_Written exercise_: Continue the passage about Wade and Ann from where it stops.

>> Begin Article

In trying to think about Wade’s unthinkable loss, Ann becomes interested in figuring out Jenny’s motivation. She imagines her way into May’s last moments before death, June’s last moments before fleeing, Jenny’s last moments as an innocent woman. She pores over the small signs Jenny’s life has left behind—a family polaroid, the interior of the long-abandoned truck—constructing memories of events she wasn’t present for: May and June playing in the field right before the killing; a song May might have been singing in the truck before the axe fell.
Wade doesn’t concern himself with such detective work. He is a sad and loving and good man, possessed of a tragic vision of life that helps him to understand why Jenny’s violence can never be understood: “It wasn’t an accident, it wasn’t a thing that she did on purpose. It was a thing that happened. To her and by her, and that’s it.” This stoicism has been hard won, a response not just to the horrific act at the heart of the novel but to a longer familial education in life’s injustices. When Wade was a young man, his father, who suffered from early-onset dementia, wandered off into the Idaho winter one night and froze to death. “It was like that with my father’s father, too,” Wade says. “Only with him it wasn’t freezing.” Shortly after he marries Ann, Wade also begins to show signs of dementia. First, it’s small things: he forgets how to play the piano; he puts a hairbrush in the freezer. Then it’s larger things. He forgets why it is that the family truck remains at a distance from the house. Eventually, he forgets how, even that, he lost his two daughters.

>> End Article
>> Begin Material

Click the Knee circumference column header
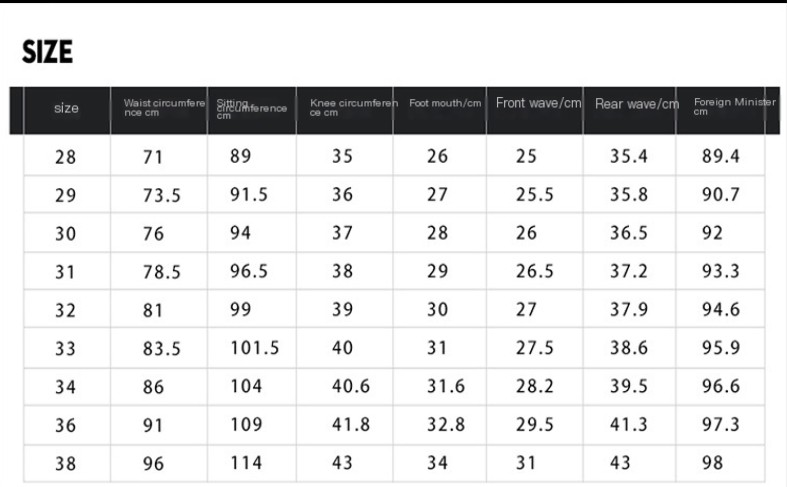The height and width of the screenshot is (487, 788). (354, 108)
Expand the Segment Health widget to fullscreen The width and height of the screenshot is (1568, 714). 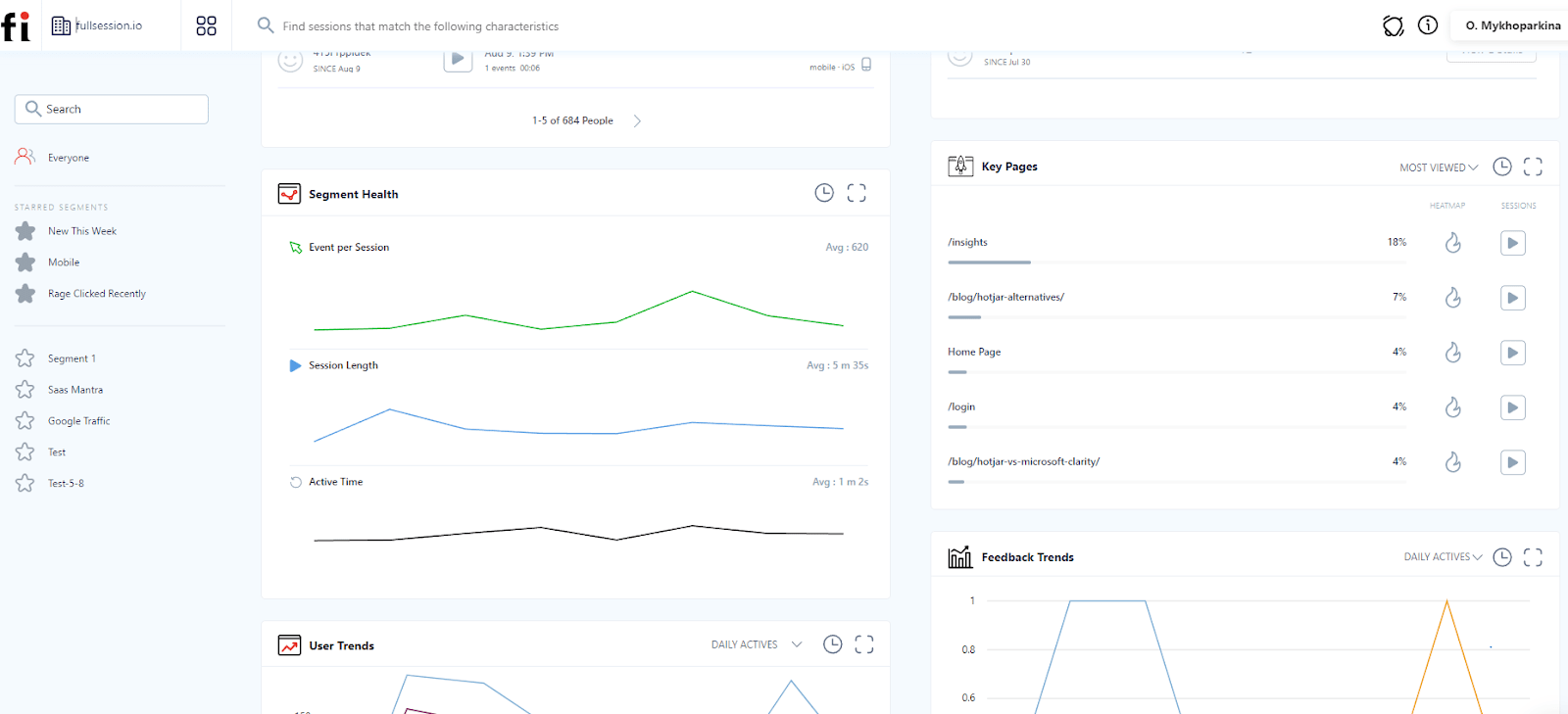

>> End Material

_Result_:
In a terrible, beautiful moment late in the novel, Wade quietly asks Ann if she wants to have a child. She is surprised, and then moved, as she realizes that “he wants to know what it’s like to be a father. What it is like, not what it was.” He hasn’t just forgotten the murder; he’s also forgotten that he ever was a father. Yet even if he can’t identify the source of his grief, he still feels it. As Ruskovich puts it, “He has lost his daughters, but he has also lost the memory of losing them. But he has not lost the loss.”